PROBLEM REQUIREMENTS: Count how many of the lines below contain the string "profile", treating uppercase and lowercase as different, and give only the number.

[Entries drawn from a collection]
______

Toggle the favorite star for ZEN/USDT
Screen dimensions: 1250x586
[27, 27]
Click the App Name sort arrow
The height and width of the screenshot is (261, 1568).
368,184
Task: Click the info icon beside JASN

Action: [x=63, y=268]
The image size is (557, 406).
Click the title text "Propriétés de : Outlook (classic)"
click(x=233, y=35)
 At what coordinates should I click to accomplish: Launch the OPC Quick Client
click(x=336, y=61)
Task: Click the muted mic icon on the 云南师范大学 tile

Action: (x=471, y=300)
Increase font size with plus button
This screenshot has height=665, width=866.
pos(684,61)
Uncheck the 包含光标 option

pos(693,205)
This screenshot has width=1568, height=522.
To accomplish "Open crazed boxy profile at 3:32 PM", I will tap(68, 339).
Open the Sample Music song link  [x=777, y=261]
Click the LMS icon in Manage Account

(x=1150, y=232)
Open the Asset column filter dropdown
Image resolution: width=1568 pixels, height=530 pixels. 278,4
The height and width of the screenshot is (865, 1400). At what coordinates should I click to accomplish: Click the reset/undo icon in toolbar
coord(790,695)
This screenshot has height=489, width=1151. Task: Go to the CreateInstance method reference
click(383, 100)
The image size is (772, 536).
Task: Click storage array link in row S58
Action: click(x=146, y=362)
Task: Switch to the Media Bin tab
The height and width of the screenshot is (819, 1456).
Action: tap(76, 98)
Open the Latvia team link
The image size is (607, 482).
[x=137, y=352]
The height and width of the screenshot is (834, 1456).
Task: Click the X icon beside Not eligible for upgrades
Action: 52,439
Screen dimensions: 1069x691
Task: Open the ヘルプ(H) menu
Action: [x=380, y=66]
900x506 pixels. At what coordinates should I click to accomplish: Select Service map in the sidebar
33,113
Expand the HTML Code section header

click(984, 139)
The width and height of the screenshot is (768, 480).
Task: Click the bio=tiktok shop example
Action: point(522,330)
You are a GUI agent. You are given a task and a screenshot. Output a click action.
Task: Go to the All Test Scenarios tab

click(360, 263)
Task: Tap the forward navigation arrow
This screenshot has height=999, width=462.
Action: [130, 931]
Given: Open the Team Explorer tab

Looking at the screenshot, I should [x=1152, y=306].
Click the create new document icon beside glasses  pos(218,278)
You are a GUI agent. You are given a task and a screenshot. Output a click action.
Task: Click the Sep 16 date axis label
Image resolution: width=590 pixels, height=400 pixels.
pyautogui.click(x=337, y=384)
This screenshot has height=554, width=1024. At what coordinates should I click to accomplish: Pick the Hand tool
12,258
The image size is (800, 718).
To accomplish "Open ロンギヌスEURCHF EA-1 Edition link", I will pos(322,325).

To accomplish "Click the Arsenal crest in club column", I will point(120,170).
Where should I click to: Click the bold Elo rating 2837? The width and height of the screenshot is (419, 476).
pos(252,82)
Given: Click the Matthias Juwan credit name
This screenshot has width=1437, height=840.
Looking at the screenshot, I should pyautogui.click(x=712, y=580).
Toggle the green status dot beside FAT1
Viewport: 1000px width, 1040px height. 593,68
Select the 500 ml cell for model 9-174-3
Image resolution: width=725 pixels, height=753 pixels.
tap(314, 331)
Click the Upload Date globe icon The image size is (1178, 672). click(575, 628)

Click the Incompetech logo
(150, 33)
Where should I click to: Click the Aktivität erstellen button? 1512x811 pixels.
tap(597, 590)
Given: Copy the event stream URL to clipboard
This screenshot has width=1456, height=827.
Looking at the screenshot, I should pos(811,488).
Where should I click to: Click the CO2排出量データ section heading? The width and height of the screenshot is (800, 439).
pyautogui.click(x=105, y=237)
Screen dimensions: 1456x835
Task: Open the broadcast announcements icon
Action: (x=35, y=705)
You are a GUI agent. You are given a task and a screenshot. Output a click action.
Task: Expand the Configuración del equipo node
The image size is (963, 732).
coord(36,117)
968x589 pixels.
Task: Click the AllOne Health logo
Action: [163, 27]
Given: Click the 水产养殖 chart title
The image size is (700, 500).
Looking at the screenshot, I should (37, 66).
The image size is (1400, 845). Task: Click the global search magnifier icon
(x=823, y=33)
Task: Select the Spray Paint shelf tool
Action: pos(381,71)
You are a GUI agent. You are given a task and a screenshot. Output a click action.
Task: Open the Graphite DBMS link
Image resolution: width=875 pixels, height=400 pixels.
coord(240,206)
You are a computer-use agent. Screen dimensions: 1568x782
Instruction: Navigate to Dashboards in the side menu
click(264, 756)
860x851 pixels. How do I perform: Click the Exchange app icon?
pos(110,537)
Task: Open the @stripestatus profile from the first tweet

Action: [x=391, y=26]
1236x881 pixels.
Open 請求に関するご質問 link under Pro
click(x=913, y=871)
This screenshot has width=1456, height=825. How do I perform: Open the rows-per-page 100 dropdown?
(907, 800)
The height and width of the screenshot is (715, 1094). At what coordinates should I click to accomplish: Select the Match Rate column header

______

SOLUTION TO THIS TASK: 2